Final Project Amy Yan Ping s3270131 Interior Design Year 3
“I gradually walked into this old lecture room, the first thing caught my eye was the significant high windows on the other end of the room. Light poured in and cast onto the wide stairs that extend towards where I was standing. I made my way to several stairs, and saw two screens on both sides of the diagonal ceilings above. Within a close look, I found myself in them, but something was weird. And then I turned around and saw the person behind me standing several steps away. She raised her head up and had a looked at those screens that I was in. I looked up, in the voids of the large rafters above her, there were moving clouds on a blue sky.”

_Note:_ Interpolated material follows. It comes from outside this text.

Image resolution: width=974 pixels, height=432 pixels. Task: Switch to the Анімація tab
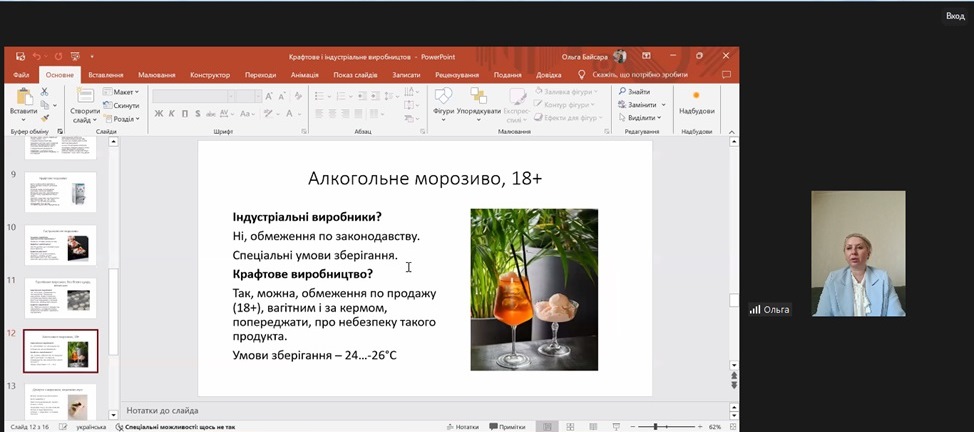pos(304,75)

The extended screens “For the spectator, it was both inside the room within the painting and outside in the real landscape. This is how we see the world. We see it outside ourselves, and at the same time we only have a representation of it in ourselves. “ - René Magritte La Ligne de Vie II, February 1940 Since the boundary between inside and outside space is always an endless and consciousness-relevant topic, my work moved away from drawing definition lines to literally showing the coexistence of these two spatial concepts by playing with screens. Both of the two pieces demonstrated the notion of extended screen in different ways. According to the sequence of participants viewing, they firstly see the doubling of the scene with chairs, stairs and other spatial components in the room on screens that were captured by web-cams, which is the extension of interior space. On the other hand, the participants then also see the recording of sky move reflected onto the rafters, and in this situation the screen shows the extension of exterior space. Within those screens, the room becomes an aggregation of inside and outside space, a maze.

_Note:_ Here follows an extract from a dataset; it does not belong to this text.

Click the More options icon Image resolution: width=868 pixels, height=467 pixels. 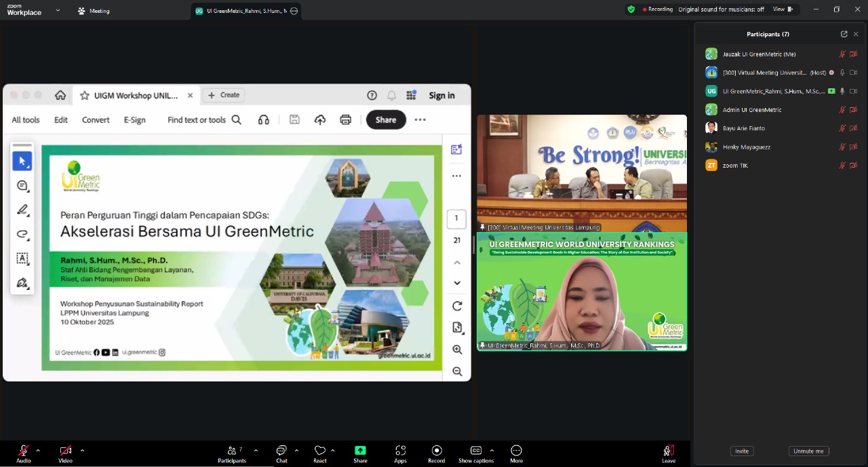[516, 451]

The logic space “Surrealism has sometimes seemed to signify a rejection of the exterior world, insofar as automatic writing, automatic drawing, and automatic painting are frankly oriented toward the “interior model,” in other words, toward the unconscious.” - José Pierre The Great Exterior Object “I think in terms of psychological aspects, how we locate ourselves in a room, how we fill a space and are comfortable in it. I am also interested in how we control a space......You do try to make yourself comfortable in a space. You try and know the space in some sense.” - Bruce Nauman Inspired by the exploration that surrealists do about transforming exterior familiarity into unconscious interior model, as well as their obsession with mirroring effects. I came up with the experiment of digital mirroring using web-cams, which is under an ordinary scenario that people take for granted, and by arranging the angle of the cameras and shifting its function, created an opposite and meaningless effect to arouse unfamiliarity, comfortableness loss and the sense of counter-logic. The same effect was reached by introducing exterior appearance into an interior space, which happens on the other piece. And if the later is considered as indicating physical exterior outside the room, the former is the psychological exterior outside participant’s logical and conscious mind. Here, the complex of interior and exterior in terms of both the space and mind is the space-people relationship of the work as a whole.
The two views “He didn’t put it there and it’s in my head; He put it there and nobody knows it but me; He didn’t put it there and it’s there anyway.” - Peter Plagens, “Bruce Nauman: Mapping the Studio The big step I made was adding another participant into the whole navigation of the work. Since a large proportion of my intention of digital mirroring was to show how vision could detect as well as conceal, by putting another participant there, not only the sense of scale and presence was emphasized on but also the layering of vision got richer. Although they all have a clear understanding of the other party’s situation, par-
ticipant 1 can never see his/her face while participant 2 doesn’t get the sense that she/he is involved in the large image of exterior sky. Both people watch and get watched, and both of them see and don’t see. It’s a vision game that people are trapped in. It’s also an interesting people-people relationship that the work creates.
Light “As for the light, I think that if it has the power to make objects visible, its existence is manifest only if the objects receive it. Light is invisible as matter.” - René Magritte La Ligne de Vie II, February 1940 The explanation of the relationship between the two pieces ends up with a question. Like René Magritte’s explanation of clouds and sky in his paintings indicating day, and how light can only be visible while objects receive it, the moving sky in the work can be considered as light. Light is supposed to be invisible, but we see objects, so we know it is there. What if we can never see our front appearance, as the maze that the installation creates, how do we know we are there?